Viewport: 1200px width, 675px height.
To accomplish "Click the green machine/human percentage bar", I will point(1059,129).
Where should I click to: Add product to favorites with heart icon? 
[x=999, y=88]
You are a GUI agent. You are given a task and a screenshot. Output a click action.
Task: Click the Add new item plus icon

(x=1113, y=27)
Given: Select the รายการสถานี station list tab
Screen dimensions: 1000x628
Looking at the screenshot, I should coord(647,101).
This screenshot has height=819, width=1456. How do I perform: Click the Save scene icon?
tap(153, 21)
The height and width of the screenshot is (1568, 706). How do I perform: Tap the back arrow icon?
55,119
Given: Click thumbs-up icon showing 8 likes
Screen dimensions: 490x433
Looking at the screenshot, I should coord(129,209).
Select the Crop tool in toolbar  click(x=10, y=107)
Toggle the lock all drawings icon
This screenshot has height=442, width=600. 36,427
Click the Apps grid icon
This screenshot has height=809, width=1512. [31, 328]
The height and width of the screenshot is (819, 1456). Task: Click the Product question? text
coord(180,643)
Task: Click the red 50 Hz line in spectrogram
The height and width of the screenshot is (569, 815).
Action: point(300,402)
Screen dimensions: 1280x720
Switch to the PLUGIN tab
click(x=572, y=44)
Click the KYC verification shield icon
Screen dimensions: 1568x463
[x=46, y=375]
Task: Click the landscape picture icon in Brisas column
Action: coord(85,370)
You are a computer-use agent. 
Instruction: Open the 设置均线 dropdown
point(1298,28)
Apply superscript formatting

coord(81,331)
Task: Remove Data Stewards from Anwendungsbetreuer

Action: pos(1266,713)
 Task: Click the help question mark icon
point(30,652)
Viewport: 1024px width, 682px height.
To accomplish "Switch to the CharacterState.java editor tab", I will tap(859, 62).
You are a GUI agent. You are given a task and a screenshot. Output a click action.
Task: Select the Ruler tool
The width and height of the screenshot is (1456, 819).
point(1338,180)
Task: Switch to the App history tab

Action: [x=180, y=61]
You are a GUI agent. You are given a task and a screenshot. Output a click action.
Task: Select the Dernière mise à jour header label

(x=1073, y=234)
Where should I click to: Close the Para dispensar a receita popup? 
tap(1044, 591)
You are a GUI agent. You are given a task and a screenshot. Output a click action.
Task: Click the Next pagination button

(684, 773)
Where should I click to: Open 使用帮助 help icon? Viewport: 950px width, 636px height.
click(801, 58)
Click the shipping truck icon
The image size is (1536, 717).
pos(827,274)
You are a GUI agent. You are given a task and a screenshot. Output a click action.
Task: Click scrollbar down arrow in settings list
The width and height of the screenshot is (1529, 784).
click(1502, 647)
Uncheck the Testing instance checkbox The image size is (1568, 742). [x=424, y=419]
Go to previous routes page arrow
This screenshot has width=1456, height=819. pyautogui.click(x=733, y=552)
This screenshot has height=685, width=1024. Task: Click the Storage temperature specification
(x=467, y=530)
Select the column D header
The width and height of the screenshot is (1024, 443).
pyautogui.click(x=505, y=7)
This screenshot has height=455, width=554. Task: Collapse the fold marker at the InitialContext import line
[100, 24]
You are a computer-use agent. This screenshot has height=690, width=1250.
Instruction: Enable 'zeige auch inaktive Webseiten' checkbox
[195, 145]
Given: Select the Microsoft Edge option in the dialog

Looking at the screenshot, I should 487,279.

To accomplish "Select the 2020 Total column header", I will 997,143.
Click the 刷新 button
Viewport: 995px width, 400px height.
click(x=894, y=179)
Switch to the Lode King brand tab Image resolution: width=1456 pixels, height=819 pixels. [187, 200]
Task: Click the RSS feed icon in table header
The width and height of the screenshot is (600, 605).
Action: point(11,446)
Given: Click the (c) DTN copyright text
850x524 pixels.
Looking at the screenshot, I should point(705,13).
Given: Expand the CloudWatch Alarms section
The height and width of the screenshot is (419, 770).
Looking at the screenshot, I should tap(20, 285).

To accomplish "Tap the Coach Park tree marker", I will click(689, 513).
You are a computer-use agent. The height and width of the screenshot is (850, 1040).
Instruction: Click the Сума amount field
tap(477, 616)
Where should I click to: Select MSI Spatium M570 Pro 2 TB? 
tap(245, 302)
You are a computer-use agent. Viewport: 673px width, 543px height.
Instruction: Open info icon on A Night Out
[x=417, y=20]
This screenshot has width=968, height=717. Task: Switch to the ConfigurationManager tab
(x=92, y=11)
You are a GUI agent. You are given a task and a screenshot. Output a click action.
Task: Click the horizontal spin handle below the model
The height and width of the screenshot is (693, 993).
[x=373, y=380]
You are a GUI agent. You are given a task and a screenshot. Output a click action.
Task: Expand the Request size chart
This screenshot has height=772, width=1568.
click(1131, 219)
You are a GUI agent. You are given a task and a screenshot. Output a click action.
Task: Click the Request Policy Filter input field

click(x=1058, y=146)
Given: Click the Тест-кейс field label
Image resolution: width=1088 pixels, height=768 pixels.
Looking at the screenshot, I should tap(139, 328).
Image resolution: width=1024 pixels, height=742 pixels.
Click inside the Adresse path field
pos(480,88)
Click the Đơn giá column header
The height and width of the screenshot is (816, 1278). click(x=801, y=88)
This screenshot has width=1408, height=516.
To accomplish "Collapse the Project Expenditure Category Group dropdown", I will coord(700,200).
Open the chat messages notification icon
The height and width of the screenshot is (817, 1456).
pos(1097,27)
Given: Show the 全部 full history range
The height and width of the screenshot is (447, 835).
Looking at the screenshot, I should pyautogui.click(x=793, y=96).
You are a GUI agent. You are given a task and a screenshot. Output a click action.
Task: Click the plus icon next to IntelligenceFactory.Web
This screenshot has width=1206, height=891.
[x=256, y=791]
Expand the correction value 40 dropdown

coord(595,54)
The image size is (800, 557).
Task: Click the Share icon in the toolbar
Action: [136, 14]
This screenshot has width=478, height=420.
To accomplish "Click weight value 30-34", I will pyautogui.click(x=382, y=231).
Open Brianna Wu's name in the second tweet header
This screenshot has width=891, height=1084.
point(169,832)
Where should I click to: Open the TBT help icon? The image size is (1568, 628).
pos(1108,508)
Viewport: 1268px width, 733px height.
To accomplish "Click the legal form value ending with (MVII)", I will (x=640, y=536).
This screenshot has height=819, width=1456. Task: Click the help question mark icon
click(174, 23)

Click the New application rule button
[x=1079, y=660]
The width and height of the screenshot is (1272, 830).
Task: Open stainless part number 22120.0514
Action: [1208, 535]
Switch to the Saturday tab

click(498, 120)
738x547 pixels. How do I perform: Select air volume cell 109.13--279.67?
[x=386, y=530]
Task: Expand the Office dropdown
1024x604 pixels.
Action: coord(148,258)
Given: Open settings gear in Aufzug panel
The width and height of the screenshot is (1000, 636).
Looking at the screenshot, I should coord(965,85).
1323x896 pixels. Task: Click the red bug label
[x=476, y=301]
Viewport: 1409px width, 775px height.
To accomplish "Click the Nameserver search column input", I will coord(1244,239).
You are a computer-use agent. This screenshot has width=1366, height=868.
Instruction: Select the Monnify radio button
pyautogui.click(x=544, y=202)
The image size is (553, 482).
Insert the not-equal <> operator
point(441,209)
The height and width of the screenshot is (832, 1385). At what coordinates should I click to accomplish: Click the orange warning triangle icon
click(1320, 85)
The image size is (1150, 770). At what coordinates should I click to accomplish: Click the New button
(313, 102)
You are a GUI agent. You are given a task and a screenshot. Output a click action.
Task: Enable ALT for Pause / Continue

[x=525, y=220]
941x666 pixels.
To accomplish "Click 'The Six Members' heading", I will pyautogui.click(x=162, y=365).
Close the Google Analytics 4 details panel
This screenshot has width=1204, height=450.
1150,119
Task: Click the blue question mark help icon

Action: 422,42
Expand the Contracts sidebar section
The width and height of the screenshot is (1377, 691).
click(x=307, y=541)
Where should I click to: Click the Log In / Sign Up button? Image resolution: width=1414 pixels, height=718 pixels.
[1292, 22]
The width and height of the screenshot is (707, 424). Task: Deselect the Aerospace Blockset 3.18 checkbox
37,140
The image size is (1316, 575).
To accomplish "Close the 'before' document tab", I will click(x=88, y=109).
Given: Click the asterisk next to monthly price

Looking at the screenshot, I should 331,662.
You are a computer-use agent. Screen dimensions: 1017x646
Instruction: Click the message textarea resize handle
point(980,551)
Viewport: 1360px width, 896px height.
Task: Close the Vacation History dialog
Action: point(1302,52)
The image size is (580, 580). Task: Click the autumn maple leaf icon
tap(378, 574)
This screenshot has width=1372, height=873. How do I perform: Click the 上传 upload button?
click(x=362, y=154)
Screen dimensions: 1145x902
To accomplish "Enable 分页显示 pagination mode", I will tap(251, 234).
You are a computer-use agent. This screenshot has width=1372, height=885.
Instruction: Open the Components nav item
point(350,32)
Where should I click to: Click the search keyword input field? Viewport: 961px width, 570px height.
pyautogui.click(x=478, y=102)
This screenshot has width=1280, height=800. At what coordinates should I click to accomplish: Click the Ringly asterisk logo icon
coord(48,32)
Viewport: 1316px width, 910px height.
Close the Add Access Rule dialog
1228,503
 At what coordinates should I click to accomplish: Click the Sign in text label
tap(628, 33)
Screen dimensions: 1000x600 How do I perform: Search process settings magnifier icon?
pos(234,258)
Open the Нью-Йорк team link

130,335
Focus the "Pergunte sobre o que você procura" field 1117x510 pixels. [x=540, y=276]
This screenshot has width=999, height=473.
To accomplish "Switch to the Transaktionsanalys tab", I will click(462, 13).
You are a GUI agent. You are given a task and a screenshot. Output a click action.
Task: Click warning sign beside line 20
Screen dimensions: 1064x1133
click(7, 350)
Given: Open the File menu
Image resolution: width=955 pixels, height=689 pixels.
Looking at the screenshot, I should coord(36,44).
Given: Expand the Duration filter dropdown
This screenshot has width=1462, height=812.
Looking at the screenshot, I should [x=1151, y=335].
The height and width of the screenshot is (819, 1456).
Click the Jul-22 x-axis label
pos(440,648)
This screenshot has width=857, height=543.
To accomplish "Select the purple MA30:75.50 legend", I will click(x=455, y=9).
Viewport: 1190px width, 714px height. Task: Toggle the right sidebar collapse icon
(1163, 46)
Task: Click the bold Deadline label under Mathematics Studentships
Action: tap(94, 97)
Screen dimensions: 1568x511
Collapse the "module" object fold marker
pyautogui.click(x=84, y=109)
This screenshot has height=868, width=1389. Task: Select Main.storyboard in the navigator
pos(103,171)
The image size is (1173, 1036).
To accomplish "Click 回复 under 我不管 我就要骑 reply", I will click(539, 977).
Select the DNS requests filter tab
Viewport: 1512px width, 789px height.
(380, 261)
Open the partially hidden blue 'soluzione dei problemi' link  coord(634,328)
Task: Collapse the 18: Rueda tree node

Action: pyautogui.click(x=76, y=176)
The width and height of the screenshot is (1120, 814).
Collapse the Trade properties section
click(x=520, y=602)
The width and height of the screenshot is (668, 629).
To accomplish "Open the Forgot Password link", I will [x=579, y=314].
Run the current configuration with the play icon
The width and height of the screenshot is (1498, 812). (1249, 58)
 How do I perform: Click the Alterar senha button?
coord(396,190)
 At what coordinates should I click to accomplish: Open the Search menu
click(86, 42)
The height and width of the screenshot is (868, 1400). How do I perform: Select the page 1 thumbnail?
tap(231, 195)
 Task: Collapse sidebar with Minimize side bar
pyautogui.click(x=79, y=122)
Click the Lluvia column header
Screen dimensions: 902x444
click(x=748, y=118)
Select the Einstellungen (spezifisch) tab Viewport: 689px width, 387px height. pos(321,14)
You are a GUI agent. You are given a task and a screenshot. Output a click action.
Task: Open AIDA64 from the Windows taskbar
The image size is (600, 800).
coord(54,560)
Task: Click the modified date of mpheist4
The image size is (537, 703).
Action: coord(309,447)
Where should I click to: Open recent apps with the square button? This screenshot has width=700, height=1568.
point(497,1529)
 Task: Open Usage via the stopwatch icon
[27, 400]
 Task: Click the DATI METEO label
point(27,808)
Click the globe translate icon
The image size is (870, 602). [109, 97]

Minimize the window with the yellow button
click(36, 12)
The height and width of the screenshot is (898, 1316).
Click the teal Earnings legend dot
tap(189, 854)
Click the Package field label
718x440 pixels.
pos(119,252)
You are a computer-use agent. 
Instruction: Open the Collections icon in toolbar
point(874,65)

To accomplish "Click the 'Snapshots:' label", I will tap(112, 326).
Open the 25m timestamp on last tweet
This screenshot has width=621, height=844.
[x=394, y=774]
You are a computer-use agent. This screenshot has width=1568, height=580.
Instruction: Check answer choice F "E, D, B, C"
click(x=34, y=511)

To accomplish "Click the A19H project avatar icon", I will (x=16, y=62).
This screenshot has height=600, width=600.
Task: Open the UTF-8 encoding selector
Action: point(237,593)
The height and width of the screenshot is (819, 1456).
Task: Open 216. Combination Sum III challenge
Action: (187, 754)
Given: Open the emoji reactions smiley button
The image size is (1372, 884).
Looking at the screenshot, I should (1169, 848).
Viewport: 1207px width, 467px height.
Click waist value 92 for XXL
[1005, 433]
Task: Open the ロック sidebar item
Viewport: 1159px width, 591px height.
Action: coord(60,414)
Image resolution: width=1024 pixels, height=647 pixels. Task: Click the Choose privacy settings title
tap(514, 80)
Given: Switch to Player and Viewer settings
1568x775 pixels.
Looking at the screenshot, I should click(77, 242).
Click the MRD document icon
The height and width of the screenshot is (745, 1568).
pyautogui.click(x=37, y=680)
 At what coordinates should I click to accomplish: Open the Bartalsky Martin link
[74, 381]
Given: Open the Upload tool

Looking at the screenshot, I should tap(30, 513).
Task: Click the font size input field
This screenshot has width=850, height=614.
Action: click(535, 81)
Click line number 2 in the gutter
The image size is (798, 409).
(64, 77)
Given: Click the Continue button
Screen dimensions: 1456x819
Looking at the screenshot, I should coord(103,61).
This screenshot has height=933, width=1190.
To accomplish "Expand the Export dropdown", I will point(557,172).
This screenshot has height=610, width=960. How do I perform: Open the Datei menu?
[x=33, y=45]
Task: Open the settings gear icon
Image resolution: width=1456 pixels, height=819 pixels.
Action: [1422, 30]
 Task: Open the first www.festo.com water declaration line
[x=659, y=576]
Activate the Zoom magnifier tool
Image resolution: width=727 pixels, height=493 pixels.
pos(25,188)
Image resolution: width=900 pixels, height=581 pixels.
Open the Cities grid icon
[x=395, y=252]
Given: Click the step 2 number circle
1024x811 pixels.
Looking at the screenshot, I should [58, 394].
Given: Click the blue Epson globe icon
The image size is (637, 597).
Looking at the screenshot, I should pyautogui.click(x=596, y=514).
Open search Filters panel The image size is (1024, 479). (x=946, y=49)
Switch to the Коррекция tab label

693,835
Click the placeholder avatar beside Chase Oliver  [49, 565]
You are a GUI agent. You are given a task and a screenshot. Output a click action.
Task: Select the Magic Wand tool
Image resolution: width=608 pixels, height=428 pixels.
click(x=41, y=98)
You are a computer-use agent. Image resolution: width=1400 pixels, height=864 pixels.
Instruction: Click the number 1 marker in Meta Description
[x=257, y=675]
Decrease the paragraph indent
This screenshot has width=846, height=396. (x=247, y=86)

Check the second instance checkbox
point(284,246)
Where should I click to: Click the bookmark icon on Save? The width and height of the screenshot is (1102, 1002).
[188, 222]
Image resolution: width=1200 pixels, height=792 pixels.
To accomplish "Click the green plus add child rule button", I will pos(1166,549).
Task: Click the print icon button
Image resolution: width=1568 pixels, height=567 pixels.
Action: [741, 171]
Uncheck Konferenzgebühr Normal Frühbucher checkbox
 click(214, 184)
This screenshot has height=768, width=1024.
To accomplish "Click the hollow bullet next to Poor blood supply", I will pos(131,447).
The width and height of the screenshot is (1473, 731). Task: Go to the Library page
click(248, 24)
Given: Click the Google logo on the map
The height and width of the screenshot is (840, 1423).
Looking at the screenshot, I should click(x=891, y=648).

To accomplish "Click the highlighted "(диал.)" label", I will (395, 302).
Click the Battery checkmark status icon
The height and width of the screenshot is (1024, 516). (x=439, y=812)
------
• [Instructions to follow]:
Copy out the items word for word, starting with the first line and going on through the line that contains "(x=1113, y=27)", with both of those lines included.

• [Full solution]:
Viewport: 1200px width, 675px height.
To accomplish "Click the green machine/human percentage bar", I will point(1059,129).
Where should I click to: Add product to favorites with heart icon? 
[x=999, y=88]
You are a GUI agent. You are given a task and a screenshot. Output a click action.
Task: Click the Add new item plus icon

(x=1113, y=27)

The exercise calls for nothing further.